The Scottish Episcopal Church has said no to the Anglican Covenant.
The Anglican Communion News Service announced today that the Scottish Episcopal Church voted "No" on the Anglican Covenant. The motion to adopt was soundly defeated.
It seems to me the political argument for stalling for time, for accepting what we can of the Covenant, or even buying on gets weaker and weaker.
The mother churches to our own have said NO. Our own offspring (in the Philippines) has said 'No."
A whole pile of provinces whose leadership is not even interested in this Anglican Covenant because it is not stringent enough have said no.
At this point there is little reason to accommodate the Anglican Covenant process for adoption, unless, of course we want to on its ecclesial and theological merits alone. That option will find few buyers.

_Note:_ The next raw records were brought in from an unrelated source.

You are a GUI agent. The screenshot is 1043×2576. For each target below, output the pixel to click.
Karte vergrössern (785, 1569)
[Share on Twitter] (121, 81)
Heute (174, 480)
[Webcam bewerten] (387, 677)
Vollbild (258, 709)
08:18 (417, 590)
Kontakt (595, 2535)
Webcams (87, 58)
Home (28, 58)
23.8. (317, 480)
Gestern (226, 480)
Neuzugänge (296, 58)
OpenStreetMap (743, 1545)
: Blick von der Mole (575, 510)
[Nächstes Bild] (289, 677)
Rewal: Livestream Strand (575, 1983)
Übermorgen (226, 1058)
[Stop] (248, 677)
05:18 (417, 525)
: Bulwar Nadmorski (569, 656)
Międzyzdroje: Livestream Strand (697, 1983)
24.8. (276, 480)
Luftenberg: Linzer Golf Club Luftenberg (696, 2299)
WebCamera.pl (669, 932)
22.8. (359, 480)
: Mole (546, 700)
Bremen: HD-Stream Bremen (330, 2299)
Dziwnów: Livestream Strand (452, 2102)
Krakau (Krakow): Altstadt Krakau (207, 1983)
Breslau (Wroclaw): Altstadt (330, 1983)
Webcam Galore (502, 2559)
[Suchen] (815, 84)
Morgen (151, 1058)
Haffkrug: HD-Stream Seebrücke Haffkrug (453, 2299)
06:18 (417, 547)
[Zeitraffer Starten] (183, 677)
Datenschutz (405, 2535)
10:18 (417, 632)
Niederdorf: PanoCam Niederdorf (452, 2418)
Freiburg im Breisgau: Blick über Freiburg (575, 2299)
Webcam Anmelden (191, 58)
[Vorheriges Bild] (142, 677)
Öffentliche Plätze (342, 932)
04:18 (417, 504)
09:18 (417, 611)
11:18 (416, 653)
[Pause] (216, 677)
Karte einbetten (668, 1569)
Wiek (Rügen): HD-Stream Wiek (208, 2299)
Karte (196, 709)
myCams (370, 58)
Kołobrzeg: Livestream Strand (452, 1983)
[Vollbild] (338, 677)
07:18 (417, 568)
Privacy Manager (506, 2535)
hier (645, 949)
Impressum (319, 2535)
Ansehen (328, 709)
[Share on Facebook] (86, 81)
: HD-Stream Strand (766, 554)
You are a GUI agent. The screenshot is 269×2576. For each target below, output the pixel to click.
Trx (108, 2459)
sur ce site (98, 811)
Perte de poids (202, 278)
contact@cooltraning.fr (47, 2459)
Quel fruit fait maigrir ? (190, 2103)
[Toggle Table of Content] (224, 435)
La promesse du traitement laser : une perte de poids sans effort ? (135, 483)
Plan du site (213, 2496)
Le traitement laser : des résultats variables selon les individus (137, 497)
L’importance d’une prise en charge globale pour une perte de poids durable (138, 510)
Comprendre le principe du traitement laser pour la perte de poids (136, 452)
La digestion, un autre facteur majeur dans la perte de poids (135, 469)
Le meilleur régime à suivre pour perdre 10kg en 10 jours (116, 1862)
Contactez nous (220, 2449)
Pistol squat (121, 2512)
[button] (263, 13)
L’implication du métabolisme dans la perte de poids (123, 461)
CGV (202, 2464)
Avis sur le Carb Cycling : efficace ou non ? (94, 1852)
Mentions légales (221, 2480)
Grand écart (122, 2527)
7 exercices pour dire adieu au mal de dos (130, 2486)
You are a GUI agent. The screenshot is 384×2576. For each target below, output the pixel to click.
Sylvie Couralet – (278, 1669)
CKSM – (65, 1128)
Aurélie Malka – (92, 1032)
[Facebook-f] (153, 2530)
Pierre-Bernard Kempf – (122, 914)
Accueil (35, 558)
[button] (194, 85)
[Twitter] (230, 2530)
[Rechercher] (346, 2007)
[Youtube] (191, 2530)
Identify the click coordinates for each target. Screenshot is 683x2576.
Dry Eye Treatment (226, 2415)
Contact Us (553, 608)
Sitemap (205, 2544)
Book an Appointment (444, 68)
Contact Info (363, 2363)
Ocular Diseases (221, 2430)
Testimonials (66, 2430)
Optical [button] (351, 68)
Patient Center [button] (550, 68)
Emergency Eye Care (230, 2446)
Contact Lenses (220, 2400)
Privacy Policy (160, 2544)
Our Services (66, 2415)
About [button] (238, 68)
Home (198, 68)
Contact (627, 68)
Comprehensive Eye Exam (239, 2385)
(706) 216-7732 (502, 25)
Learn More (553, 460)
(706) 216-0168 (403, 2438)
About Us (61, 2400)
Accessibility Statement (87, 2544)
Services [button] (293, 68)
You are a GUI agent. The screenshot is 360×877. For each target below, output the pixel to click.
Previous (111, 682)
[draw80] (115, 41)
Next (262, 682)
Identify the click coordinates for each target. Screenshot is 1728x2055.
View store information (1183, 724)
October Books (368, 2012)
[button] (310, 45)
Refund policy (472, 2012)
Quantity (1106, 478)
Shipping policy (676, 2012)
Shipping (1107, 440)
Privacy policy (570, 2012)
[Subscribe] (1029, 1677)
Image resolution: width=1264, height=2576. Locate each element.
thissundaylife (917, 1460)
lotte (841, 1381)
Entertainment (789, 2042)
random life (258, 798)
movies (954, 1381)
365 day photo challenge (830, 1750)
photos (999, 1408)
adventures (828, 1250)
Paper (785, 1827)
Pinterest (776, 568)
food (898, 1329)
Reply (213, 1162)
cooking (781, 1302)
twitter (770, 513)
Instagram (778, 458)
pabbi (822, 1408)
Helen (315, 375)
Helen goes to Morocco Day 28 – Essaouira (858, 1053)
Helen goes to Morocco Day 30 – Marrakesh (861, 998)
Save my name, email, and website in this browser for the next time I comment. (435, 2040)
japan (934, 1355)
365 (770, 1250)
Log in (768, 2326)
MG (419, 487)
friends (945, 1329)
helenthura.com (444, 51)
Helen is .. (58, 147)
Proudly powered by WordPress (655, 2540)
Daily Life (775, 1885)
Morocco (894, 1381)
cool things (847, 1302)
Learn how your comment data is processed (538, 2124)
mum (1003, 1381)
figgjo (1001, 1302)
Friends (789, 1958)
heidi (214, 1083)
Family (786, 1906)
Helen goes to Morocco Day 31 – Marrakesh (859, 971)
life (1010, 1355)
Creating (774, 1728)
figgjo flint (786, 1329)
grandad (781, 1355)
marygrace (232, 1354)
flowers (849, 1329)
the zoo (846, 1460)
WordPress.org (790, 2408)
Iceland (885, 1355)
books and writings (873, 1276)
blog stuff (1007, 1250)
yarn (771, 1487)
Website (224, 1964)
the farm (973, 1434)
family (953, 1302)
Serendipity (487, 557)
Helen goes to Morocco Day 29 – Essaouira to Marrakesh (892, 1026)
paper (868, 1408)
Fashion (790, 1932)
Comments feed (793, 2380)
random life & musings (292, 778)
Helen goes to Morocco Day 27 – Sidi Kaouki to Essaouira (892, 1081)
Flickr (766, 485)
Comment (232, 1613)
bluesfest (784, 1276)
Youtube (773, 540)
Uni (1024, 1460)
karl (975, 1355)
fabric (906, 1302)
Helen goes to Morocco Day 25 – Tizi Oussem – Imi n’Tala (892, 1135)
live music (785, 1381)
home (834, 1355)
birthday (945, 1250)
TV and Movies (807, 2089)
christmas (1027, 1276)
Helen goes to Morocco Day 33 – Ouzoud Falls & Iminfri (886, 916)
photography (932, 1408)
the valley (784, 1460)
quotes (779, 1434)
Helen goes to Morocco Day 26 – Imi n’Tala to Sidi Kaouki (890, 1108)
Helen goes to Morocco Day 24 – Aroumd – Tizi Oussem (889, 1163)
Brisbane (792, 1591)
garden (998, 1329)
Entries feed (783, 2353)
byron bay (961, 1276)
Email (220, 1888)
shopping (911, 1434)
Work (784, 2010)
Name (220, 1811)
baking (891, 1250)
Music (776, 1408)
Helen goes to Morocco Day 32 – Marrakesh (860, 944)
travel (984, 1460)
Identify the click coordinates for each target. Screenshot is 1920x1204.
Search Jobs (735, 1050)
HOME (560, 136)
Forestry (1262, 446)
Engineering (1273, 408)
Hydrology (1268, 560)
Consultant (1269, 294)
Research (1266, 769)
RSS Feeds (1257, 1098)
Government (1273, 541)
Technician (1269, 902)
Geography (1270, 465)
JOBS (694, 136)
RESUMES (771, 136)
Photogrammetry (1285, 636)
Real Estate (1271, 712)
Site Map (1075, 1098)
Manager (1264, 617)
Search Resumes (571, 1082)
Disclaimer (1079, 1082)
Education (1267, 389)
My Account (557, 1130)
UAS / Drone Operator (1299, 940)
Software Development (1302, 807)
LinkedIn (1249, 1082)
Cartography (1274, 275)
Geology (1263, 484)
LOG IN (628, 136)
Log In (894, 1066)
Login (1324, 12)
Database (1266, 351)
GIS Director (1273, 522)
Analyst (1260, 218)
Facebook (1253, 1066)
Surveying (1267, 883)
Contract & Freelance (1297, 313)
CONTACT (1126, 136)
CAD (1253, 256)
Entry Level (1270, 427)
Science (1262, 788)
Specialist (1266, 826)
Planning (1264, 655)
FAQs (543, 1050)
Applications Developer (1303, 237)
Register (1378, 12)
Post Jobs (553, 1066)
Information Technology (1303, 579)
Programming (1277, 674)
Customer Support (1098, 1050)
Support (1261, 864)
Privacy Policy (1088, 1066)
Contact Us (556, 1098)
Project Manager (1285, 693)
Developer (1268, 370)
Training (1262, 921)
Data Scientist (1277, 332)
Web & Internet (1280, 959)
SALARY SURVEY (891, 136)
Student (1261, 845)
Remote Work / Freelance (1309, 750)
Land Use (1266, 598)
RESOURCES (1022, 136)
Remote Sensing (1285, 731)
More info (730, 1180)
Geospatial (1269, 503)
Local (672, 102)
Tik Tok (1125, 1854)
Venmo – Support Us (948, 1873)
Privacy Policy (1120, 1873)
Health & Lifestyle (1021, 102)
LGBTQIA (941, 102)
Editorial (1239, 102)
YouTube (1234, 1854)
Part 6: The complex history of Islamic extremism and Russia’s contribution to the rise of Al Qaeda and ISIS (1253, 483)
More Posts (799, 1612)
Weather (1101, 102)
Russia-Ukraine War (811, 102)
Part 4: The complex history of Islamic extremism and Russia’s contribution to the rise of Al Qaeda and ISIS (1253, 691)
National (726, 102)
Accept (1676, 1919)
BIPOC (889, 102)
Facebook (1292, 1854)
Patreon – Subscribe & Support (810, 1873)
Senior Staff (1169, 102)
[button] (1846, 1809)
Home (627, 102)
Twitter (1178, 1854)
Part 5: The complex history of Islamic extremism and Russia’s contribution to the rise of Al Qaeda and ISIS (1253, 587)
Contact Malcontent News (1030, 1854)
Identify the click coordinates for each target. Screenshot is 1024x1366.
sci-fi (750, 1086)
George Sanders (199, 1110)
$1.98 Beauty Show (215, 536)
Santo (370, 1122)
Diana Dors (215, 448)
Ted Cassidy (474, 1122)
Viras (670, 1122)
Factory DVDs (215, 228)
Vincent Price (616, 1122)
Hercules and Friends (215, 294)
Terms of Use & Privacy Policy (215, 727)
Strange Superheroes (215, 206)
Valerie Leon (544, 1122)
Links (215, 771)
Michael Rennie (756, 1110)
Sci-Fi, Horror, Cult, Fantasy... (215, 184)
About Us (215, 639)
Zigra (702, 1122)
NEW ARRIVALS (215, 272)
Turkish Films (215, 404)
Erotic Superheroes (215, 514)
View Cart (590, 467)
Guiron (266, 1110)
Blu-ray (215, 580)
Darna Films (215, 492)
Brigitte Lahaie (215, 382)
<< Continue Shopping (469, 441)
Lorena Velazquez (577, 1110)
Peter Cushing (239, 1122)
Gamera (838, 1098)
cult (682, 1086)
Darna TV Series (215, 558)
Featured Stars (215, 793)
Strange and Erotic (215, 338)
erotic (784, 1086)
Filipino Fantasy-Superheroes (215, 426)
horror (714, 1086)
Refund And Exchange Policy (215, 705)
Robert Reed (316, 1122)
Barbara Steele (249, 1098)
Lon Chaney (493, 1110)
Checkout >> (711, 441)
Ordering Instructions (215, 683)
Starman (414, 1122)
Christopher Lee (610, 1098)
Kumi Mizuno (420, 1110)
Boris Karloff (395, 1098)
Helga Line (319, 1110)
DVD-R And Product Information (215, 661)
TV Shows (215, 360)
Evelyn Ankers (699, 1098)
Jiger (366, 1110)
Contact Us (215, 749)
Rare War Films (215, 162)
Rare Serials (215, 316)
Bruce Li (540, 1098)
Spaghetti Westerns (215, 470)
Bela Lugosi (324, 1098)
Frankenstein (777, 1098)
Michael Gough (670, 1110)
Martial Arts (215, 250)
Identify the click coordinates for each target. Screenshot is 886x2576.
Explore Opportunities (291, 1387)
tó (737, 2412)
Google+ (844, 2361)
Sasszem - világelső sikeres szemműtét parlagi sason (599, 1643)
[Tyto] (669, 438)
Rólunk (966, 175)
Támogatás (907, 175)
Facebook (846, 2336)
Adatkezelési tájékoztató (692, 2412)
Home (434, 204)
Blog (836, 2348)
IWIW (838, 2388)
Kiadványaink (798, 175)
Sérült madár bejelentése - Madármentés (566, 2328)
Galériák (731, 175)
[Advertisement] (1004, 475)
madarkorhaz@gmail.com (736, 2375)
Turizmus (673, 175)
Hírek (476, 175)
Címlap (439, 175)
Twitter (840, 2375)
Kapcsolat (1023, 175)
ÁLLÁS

The origins and linage of the Anglican Covenant text has been well documented. It includes input from the brilliant, the conniving and the befuddled, often in the same persons. At one time or another it proposed remarkable power for groups previously viewed as advisory or consultative only. In its origins it looked a lot like Canon Law in the making. In its birth it looked like ecclesial machinery for making church governance sausage. In almost all forms it did not sing a new or even familiar song. There is nothing in it at sings. And there is no call to dance. It is, in a word, dull and pedantic.
Where is the argument now for The Episcopal Church affirming the Anglican Covenant?
Our representatives can go to the next meeting of the Anglican Consultative Council in good company. They do not need this card to play at that table.
Those of us who have been working for a long time on what Anglicanism and the Anglican Communion is need to continue working on this. Matters are moving rapidly towards there being two sorts of Anglican Communion, one based on the ACC and Lambeth definitions of the Anglican Communion, the other based on the Jerusalem Statement and the collegial community of bishops who belong to that.
Our job is to make Anglican Communion I the sort of community of churches that both presents Jesus to the world and in which Jesus might be pleased to well. Let Anglican Communion II do its work however it wishes.